The festival will be the first in the history of the small city of approximately 46,000. Columbus previously added LGBTQ protections to its city ordinances in 2015, after then-Governor Pence signed a Religious Freedom Restoration Act that would have allowed individuals or business to use religious beliefs as justification for refusing service to LGBTQ people.

Under public pressure and a backlash from the state’s business community, Pence eventually accepted changes to the law to clarify that it was not intended to allow discrimination against the LGBTQ community.

The city also previously became the center of debate after Cummins, Inc., the city’s largest employers, decided to offer health insurance and other benefits to same-sex partners of employees. As such, the company has pushed for a statewide nondiscrimination law protecting LGBTQ people, arguing that passing such a law will create a friendlier environment that will be more attractive to businesses.

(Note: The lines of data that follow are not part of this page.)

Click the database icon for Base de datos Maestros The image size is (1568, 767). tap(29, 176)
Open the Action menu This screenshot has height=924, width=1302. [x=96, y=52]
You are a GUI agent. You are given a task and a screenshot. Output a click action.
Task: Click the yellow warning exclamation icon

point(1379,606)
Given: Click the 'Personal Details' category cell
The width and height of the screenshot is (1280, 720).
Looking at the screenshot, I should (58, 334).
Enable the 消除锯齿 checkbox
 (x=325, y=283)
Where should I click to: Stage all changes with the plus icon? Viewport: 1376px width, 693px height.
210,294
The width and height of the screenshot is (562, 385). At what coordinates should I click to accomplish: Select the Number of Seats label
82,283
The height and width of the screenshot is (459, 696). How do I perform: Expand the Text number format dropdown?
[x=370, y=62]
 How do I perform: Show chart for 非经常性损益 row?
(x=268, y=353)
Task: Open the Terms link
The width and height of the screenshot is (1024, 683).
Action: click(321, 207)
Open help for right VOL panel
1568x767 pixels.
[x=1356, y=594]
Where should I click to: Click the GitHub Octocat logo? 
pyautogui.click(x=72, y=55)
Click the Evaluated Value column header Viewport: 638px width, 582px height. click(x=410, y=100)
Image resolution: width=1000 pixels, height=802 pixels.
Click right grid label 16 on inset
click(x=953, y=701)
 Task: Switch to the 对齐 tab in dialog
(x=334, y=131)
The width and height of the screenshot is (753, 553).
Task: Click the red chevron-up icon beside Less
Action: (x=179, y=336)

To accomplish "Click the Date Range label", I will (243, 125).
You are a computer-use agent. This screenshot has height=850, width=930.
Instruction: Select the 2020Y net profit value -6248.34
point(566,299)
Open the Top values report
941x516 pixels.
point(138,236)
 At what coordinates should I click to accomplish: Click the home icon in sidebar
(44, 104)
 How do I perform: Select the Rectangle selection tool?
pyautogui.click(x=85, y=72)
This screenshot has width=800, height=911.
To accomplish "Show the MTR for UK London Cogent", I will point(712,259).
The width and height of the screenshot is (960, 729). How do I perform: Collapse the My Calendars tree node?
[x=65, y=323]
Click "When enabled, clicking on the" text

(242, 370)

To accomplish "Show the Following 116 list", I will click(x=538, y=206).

Unfortunately, for many residents, the city is tied heavily to Pence, who is best known for his anti-LGBTQ advocacy during his time in Congress, including his push for a constitutional amendment to ban same-sex marriages and his opposition to bills protecting LGBTQ people from employment discrimination and adding hate crime protections for LGBTQ victims to federal law.

Samantha Aulick, a lesbian who co-owns a catering company with her wife and is making the rainbow S’mores for the festival, says outsiders often mention Pence when she and her wife tell people where they’re from.

“They’re like, ‘Oh, that’s where Mike Pence is from,” says Aulick. “Yeah, but it’s not all like that.”

Bailey, who organized the festival for her senior class project, says she’d be organizing it, even if Pence weren’t from Columbus. “But it’s kind of a plus that it’s his hometown,” she adds.

Vice Presidential spokeswoman Alyssa Farah told the Star that Pence “commends Erin Bailey for her activism and engagement in the civic process” and applauds her initiative.

“As a proud Hoosier and Columbus native, he’s heartened to see young people from his hometown getting involved in the political process,” Farah said in a statement.